Ideas of stability and instability are linked to the notion offeedback (Note 7.A). Stability arises from negative feedback, where an initial impulse results in an opposite effect, offsetting the original perturbation. In contrast, instability is the result of positive feedback, where the effect aggravates the impulse. In general, instability leads to change, which persists until some negative-feedback process becomes dominant.
Feedback processes occur throughout the natural world. Notably, the enhanced greenhouse effect (Note 2.L) becomes more serious if it is indeed dominated by positive feedbacks in the atmosphere, exaggerating any fluctuation of global temperature.

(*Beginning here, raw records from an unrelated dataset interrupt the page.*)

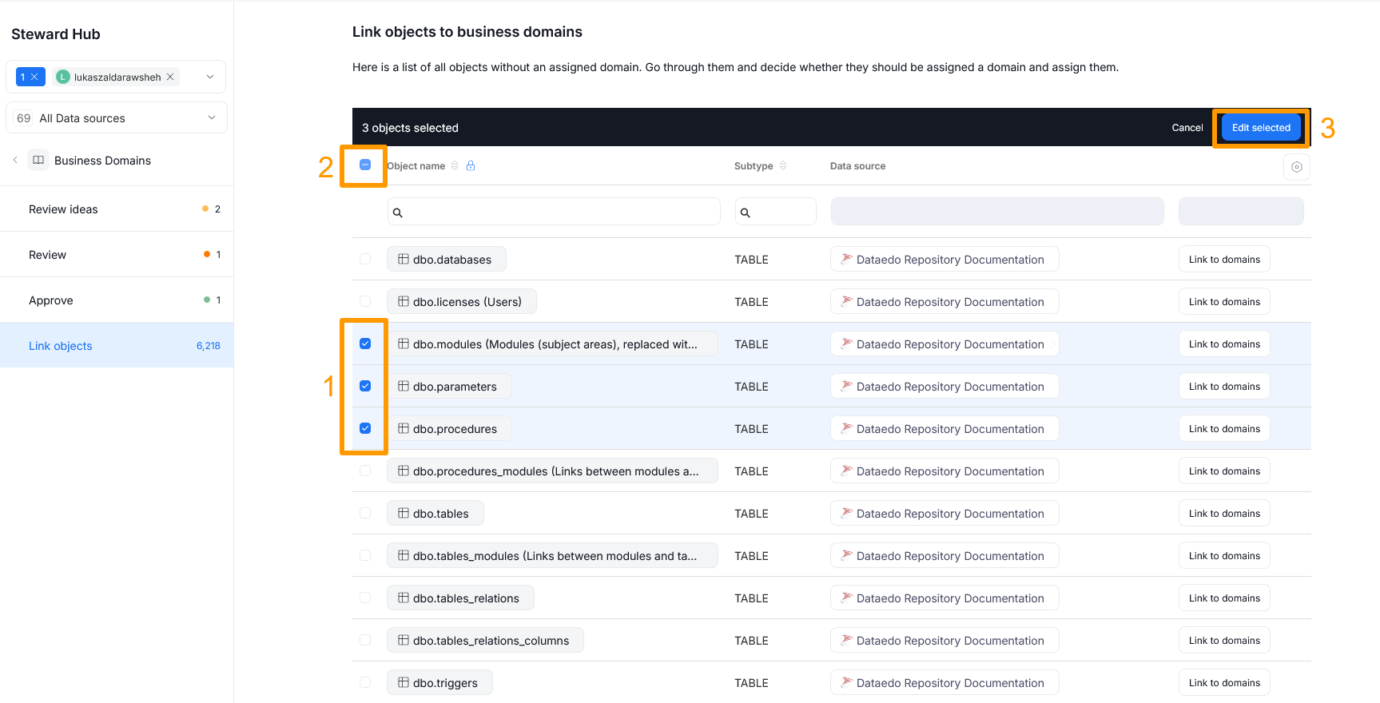
Task: Expand the user filter dropdown
Action: click(210, 77)
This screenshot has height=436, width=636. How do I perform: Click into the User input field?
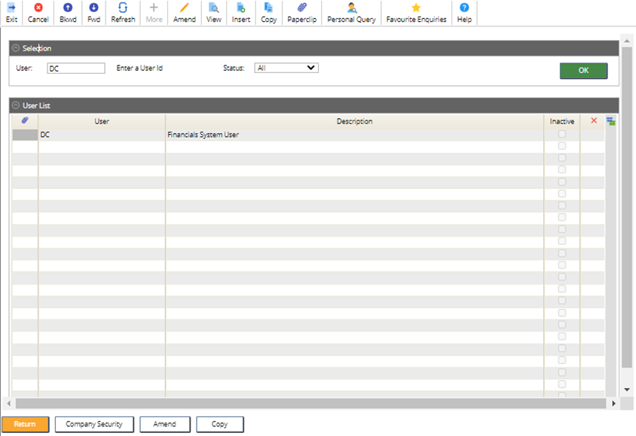click(76, 69)
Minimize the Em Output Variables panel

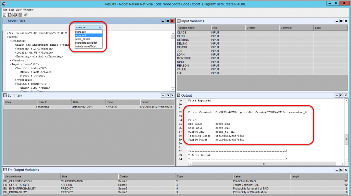pyautogui.click(x=337, y=170)
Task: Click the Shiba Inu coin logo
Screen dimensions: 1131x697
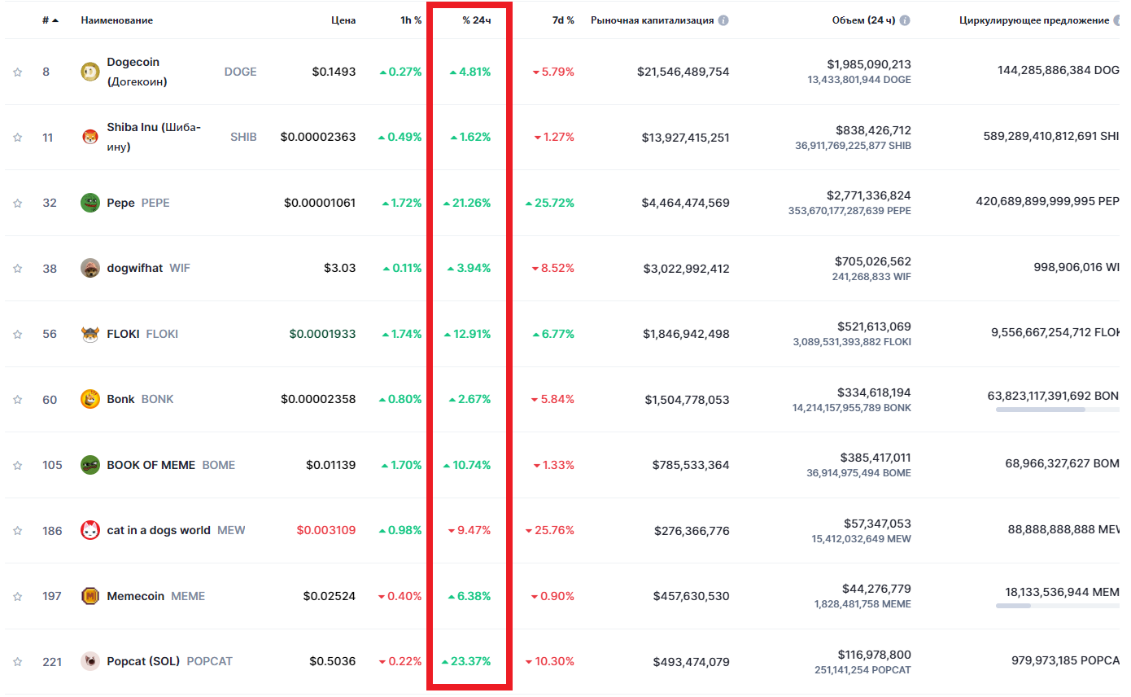Action: pos(90,138)
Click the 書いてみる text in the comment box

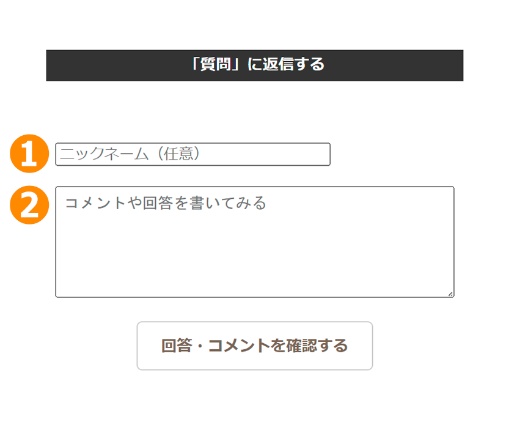pos(227,203)
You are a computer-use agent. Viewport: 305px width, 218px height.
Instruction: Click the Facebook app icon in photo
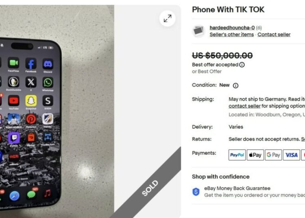(31, 63)
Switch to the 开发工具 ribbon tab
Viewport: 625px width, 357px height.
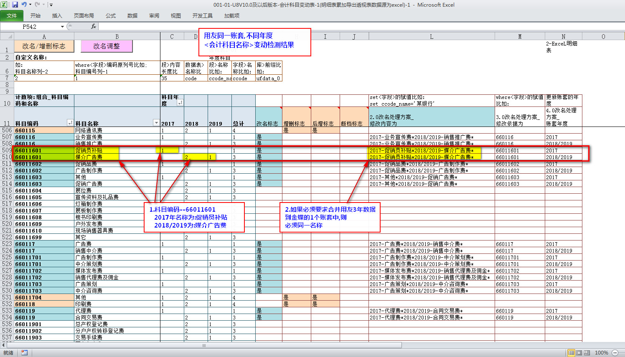202,16
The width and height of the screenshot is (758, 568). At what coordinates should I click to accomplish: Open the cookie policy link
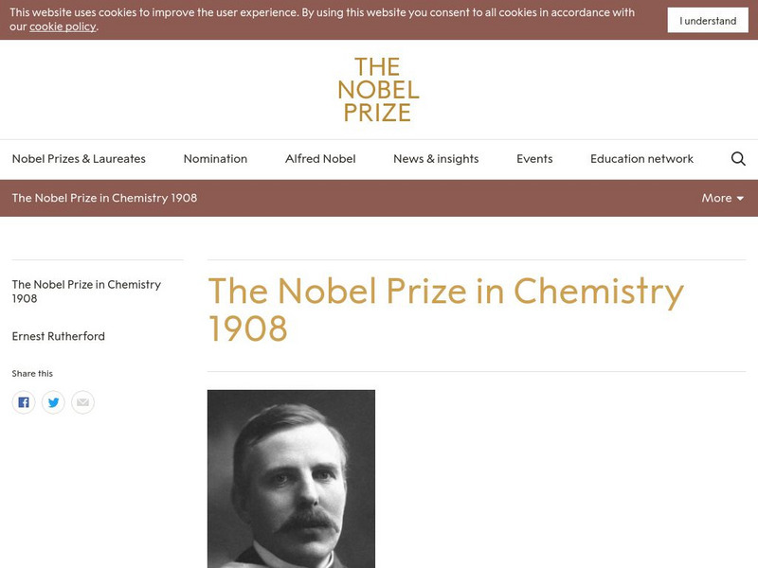[63, 27]
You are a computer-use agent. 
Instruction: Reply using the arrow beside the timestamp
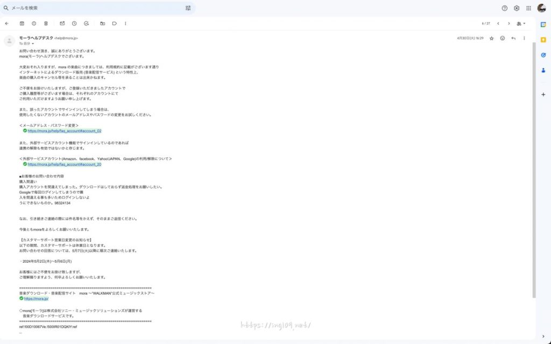[x=513, y=38]
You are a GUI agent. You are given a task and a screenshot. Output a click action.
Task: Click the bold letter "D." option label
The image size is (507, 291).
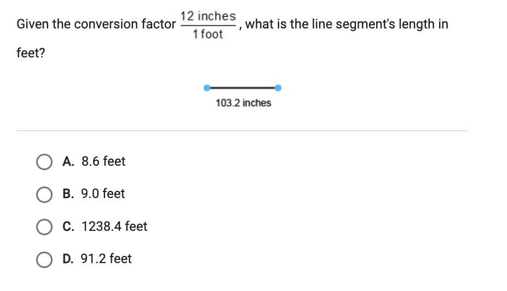coord(68,259)
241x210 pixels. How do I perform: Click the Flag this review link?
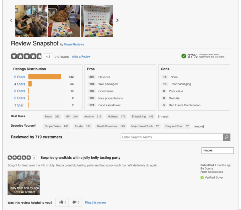pyautogui.click(x=95, y=202)
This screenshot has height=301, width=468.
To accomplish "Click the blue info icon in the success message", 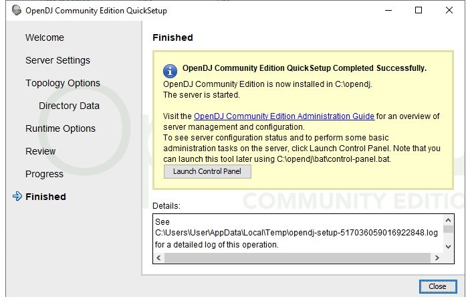I will [x=170, y=70].
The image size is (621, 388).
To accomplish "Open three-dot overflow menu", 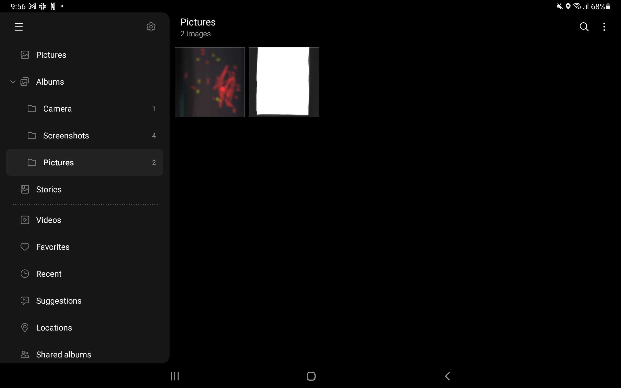I will pyautogui.click(x=604, y=26).
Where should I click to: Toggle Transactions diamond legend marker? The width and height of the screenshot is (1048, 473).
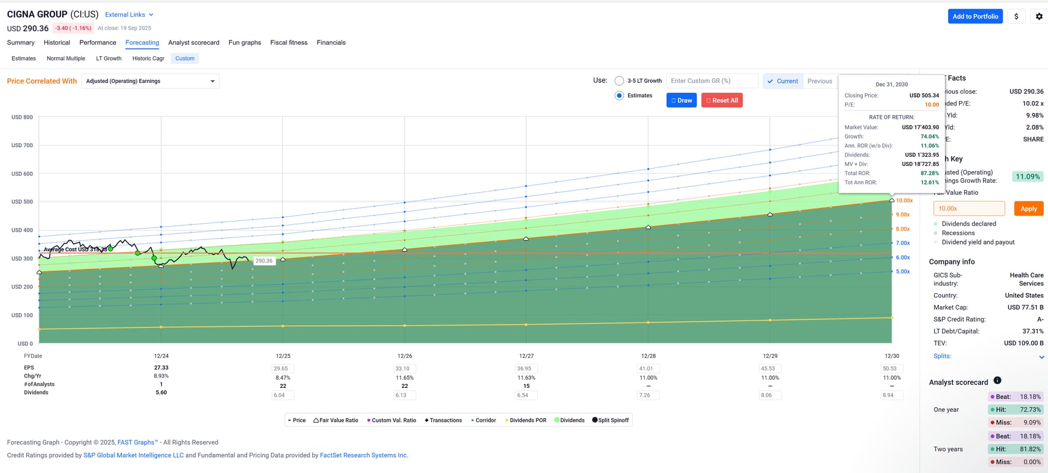pos(426,421)
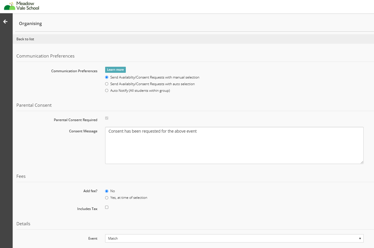Select Auto Notify all students option
Viewport: 374px width, 248px height.
(x=107, y=91)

Also, the interaction of positive and negative feedbacks produces the ceaseless changes of atmospheric conditions we call weather, notwithstanding the steady input of solar radiation. Our incomplete understanding of all the feedbacks involved, and their interactions, partly accounts for the uncertainties in weather forecasting and climate-change predictions (Chapter 15).
The feedback processes most relevant to weather forecasting are those acting rapidly, especially processes connected with two particular kinds of instability (i) (vertical) static instability and (ii) baroclinic instability. We will discuss the first of these in the present chapter, and the second in Chapter 13. In general, static instability depends on the temperature and humidity profiles, and is important at low latitudes. It governs the occurrence of thunderstorms. On the other hand, baroclinic (or dynamic) instability depends on the wind profile, and concerns the development of frontal disturbances which determine the weather in mid-latitudes (Chapter 13).